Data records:
_ _ _ _ _ _ _
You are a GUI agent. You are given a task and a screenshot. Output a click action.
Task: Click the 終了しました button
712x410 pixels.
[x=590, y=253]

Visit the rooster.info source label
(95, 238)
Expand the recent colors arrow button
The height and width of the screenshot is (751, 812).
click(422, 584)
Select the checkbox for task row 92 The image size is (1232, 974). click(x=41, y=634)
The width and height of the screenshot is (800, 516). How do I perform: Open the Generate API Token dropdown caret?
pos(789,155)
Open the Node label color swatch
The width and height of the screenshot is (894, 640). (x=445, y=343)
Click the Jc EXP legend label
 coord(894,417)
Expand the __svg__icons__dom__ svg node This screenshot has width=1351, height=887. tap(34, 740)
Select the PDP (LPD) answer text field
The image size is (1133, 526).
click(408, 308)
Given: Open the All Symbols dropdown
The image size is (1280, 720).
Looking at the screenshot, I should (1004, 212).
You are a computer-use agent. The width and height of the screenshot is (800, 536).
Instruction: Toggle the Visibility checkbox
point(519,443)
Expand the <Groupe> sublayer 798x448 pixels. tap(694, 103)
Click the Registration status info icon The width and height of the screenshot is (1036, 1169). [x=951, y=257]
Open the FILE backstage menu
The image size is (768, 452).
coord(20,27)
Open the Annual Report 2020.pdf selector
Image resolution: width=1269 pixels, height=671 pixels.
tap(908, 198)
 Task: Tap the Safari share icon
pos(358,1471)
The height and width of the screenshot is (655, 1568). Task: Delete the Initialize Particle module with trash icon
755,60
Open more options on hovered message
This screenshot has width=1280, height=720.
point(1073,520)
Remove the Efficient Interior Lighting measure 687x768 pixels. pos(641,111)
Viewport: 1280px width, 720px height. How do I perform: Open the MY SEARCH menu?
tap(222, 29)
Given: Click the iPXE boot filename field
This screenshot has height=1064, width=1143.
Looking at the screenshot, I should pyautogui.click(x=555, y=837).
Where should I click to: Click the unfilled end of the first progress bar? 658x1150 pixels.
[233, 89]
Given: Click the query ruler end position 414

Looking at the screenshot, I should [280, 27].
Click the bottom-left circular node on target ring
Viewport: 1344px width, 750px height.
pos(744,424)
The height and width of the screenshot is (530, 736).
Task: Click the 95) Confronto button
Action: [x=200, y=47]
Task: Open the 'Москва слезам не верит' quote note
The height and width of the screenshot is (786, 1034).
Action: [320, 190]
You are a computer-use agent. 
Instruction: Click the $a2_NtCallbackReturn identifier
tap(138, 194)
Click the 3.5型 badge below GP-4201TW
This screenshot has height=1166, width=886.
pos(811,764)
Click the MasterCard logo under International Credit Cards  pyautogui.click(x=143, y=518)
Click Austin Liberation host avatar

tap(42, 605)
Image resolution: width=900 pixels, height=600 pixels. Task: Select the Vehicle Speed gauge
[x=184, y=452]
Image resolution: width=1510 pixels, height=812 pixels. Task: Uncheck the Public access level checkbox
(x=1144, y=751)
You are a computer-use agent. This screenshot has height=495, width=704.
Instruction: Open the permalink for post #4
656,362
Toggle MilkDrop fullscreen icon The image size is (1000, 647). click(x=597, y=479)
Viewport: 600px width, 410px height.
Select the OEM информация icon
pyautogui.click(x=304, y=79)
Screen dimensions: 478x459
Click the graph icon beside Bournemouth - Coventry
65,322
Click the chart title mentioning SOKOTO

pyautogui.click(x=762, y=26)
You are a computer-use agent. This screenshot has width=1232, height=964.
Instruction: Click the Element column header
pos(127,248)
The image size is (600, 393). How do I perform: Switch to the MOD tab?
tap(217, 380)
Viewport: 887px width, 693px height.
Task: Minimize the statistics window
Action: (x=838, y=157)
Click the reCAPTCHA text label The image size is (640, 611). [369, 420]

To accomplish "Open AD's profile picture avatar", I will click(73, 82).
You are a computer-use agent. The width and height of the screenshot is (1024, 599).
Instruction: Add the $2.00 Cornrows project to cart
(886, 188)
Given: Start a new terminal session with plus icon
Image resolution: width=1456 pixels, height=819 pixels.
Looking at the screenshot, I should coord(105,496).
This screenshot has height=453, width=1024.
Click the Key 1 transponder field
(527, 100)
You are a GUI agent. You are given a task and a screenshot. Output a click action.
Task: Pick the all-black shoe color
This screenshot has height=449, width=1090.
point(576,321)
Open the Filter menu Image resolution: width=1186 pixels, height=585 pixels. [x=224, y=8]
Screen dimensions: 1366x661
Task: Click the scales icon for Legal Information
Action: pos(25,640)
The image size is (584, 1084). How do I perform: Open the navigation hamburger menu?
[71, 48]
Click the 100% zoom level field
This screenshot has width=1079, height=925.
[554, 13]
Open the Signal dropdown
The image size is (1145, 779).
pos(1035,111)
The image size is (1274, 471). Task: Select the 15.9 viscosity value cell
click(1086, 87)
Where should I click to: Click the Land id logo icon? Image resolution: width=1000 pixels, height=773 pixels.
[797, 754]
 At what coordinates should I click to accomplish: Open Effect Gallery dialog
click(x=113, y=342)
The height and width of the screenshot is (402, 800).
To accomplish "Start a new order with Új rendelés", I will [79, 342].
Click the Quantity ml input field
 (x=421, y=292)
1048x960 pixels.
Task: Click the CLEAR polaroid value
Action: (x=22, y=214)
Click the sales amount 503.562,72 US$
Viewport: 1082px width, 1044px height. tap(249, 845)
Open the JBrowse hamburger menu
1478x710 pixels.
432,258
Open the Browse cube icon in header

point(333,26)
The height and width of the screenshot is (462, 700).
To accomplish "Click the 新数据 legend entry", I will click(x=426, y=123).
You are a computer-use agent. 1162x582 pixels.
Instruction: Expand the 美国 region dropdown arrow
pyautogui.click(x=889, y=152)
_ _ _ _ _ _ _
## WHAT YOU SHOULD DO
Restate, word for word and with nothing added, the lines from the beginning of the records above through the line that contains "Expand the <Groupe>".

## WRITTEN RESPONSE
You are a GUI agent. You are given a task and a screenshot. Output a click action.
Task: Click the 終了しました button
712x410 pixels.
[x=590, y=253]

Visit the rooster.info source label
(95, 238)
Expand the recent colors arrow button
The height and width of the screenshot is (751, 812).
click(422, 584)
Select the checkbox for task row 92 The image size is (1232, 974). click(x=41, y=634)
The width and height of the screenshot is (800, 516). How do I perform: Open the Generate API Token dropdown caret?
pos(789,155)
Open the Node label color swatch
The width and height of the screenshot is (894, 640). (x=445, y=343)
Click the Jc EXP legend label
 coord(894,417)
Expand the __svg__icons__dom__ svg node This screenshot has width=1351, height=887. tap(34, 740)
Select the PDP (LPD) answer text field
The image size is (1133, 526).
click(408, 308)
Given: Open the All Symbols dropdown
The image size is (1280, 720).
Looking at the screenshot, I should (1004, 212).
You are a computer-use agent. The width and height of the screenshot is (800, 536).
Instruction: Toggle the Visibility checkbox
point(519,443)
Expand the <Groupe> sublayer 798x448 pixels. tap(694, 103)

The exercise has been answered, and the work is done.